As your Congressman, I’ll work to: Build on the legacy of the Affordable Care Act (ACA) by working to ensure that every person in Alabama can get a checkup every year ... Expand healthcare networks, increase funding for community health centers ... Build out healthcare networks in rural communities through grants ...
Work to expand healthcare access in Alabama through Medicaid expansion, stronger ACA-based coverage, more community health center funding, and rural healthcare network expansion.
Occurrences
Evidence
Congressman Shomari C. Figures announced he was a lead co-sponsor of the COVER Now Act, which would expand health care coverage for people in states that refused Medicaid expansion.
Congress.gov shows the COVER Now Act was introduced in the House and referred to the Committee on Energy and Commerce; the summary says it would let local governments provide Medicaid-expansion coverage in states that have not expanded Medicaid.
Figures and Rep. Brian Jack introduced the Rural Hospital Stabilization Act of 2025, a bill to provide financial support to rural hospitals in Alabama, Georgia and across the country.
Congress.gov shows H.R. 3063 was introduced by Mr. Figures and referred to the House Committee on Energy and Commerce, with the bill’s purpose to authorize HHS grants to assist rural hospitals.
Figures said the $1 million for the Jackson Health Care Authority was the direct result of his FY2026 appropriations request and would support infrastructure improvements and equipment upgrades at Jackson Medical Center.

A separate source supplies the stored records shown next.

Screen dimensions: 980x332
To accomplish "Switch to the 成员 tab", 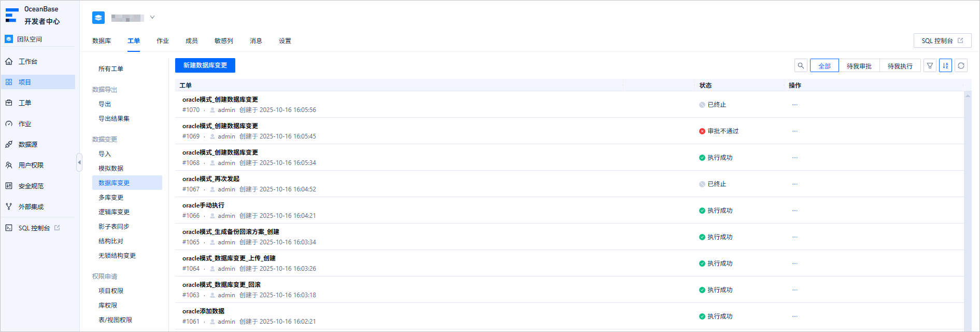I will point(192,41).
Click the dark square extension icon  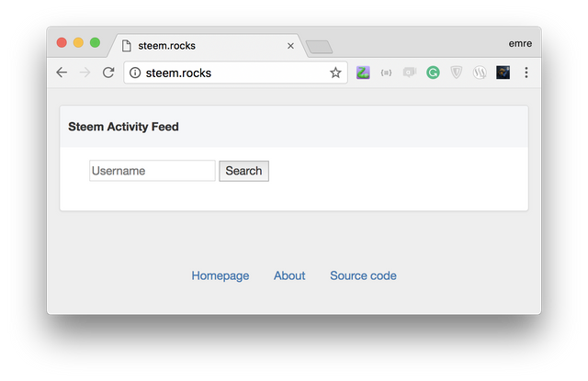(503, 73)
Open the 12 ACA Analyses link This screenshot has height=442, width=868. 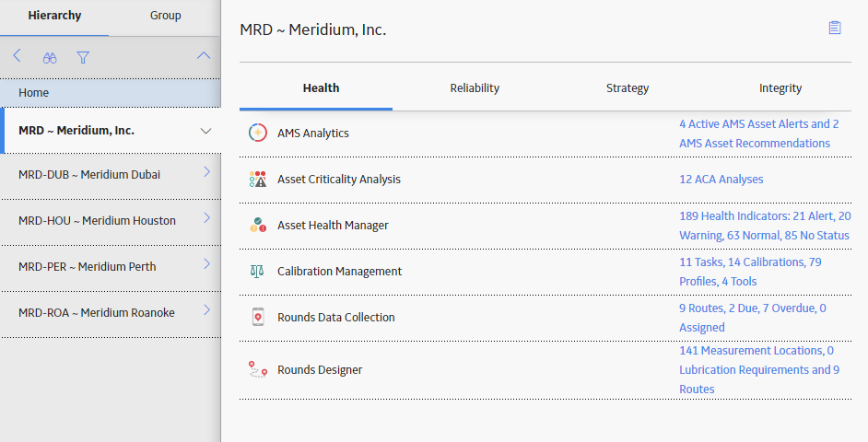[x=721, y=180]
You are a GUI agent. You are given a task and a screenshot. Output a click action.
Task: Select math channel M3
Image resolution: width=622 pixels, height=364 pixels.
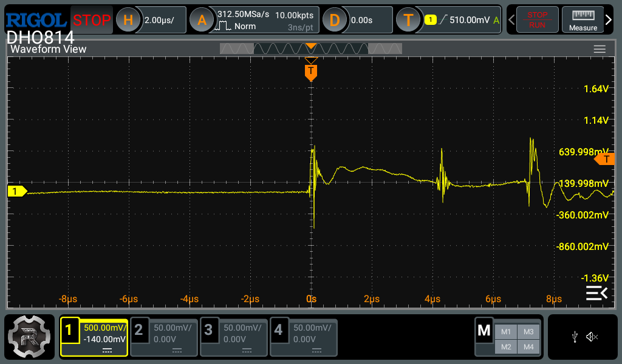tap(528, 331)
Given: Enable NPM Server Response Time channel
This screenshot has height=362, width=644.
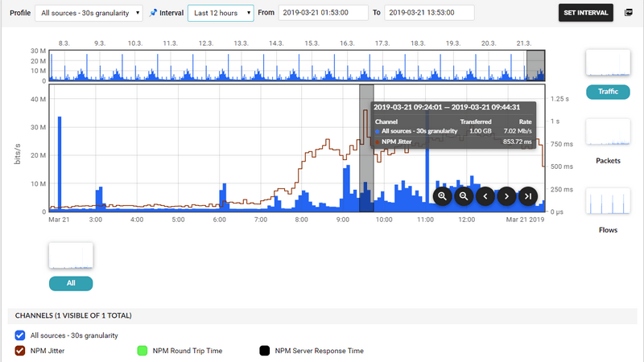Looking at the screenshot, I should [x=264, y=351].
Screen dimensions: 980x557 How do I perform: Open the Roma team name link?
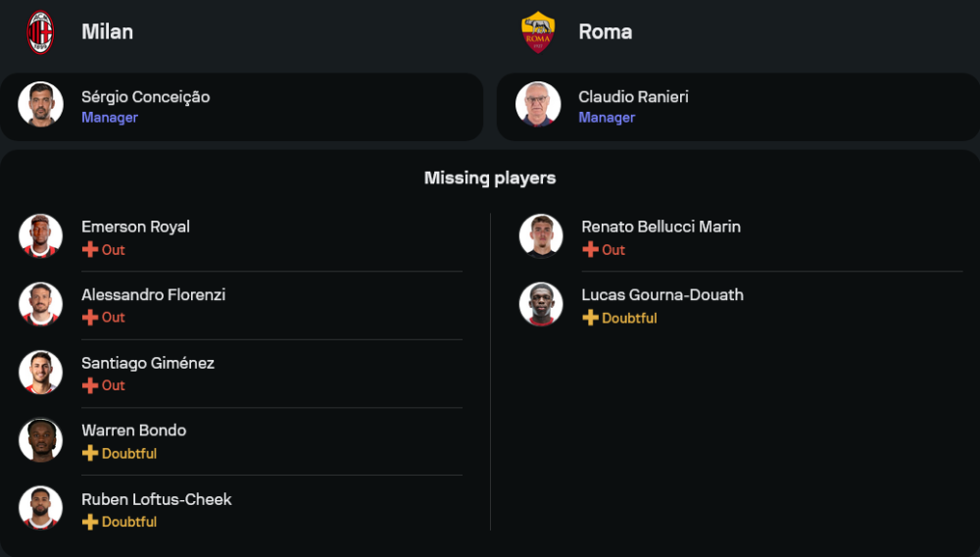pyautogui.click(x=605, y=31)
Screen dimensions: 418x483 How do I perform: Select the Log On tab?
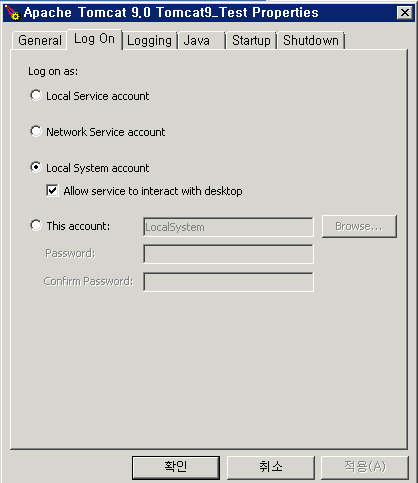[x=95, y=39]
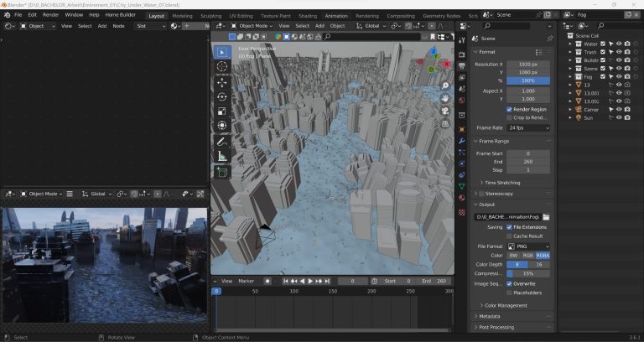Activate the Measure tool

(221, 157)
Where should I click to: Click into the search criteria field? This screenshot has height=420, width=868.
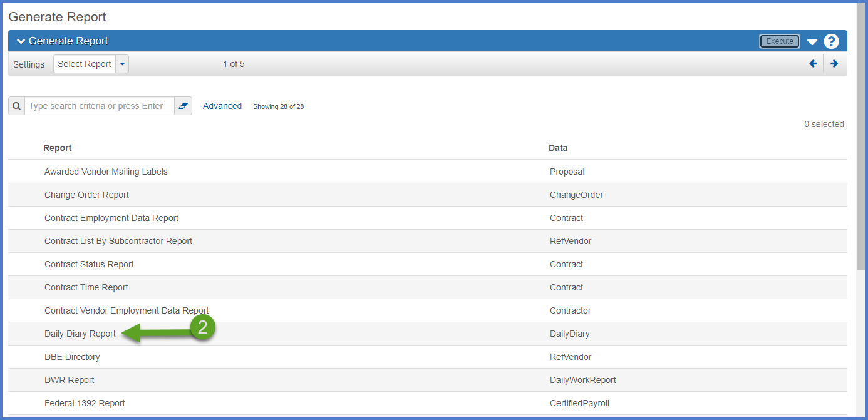(99, 106)
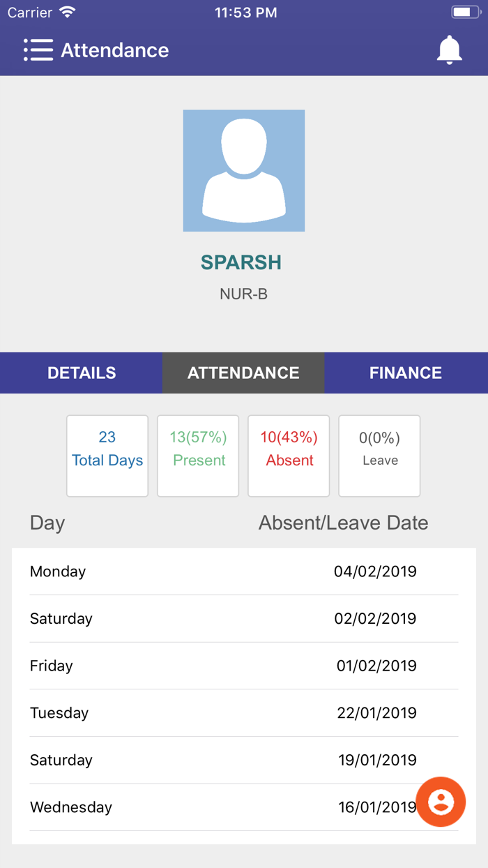Tap the student profile avatar image

(244, 170)
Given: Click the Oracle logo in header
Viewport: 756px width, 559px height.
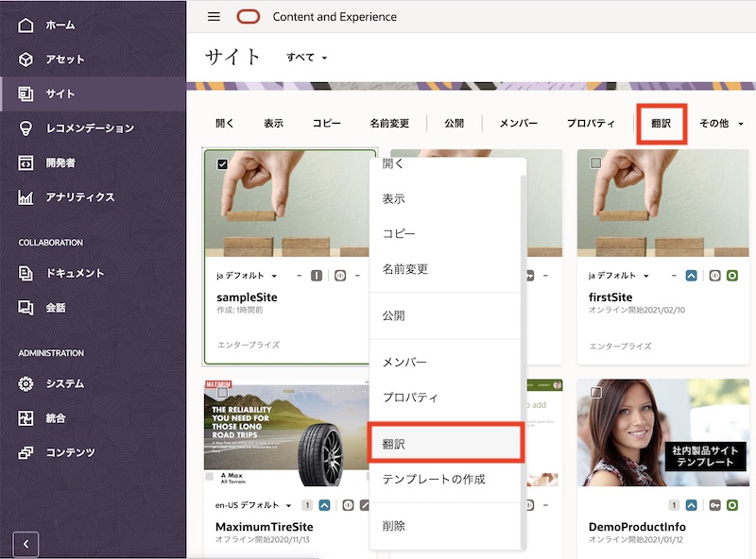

Congress.gov lists Figures as an original cosponsor of H.R. 2493, the Improving Care in Rural America Reauthorization Act of 2025, a bill related to rural health care programs.
Assessments
Figures took concrete same-term federal actions matching major parts of the promise: he co-sponsored the COVER Now Act for Medicaid-expansion-style coverage in non-expansion states, introduced the Rural Hospital Stabilization Act, backed rural health program reauthorization, and secured a $1 million appropriation for Jackson Medical Center infrastructure and equipment. However, the central coverage-expansion bills cited remained introduced or referred rather than enacted, Alabama had not broadly expanded Medicaid, and the evidence does not show full delivery across ACA-based coverage, community health center funding, and statewide rural network expansion. This supports meaningful partial fulfillment with documented effort, not full delivery.